Dataset:

..............................

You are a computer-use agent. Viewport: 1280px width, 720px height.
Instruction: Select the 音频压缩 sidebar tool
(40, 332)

..............................

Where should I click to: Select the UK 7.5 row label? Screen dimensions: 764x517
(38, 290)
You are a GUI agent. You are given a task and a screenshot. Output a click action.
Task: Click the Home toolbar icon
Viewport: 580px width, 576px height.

..............................

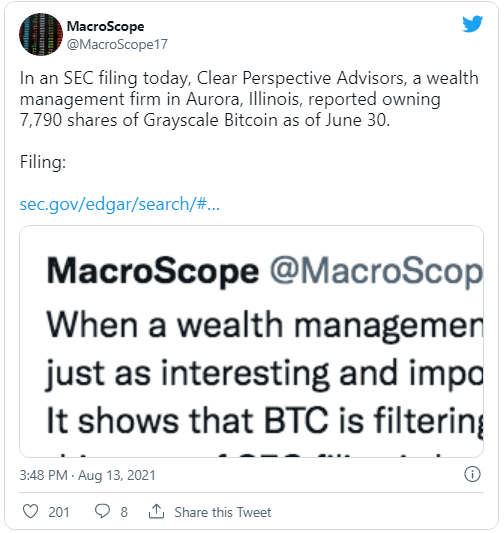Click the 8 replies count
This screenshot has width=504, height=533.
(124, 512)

..............................

Task: Your task for the entries above: copy exactly the span starting with the line with "Where should I" and going on through the line with "Viewport: 580px width, 576px height.", both lines included, and nothing else.

Written answer:
Where should I click to: Select the UK 7.5 row label? Screen dimensions: 764x517
(38, 290)
You are a GUI agent. You are given a task and a screenshot. Output a click action.
Task: Click the Home toolbar icon
Viewport: 580px width, 576px height.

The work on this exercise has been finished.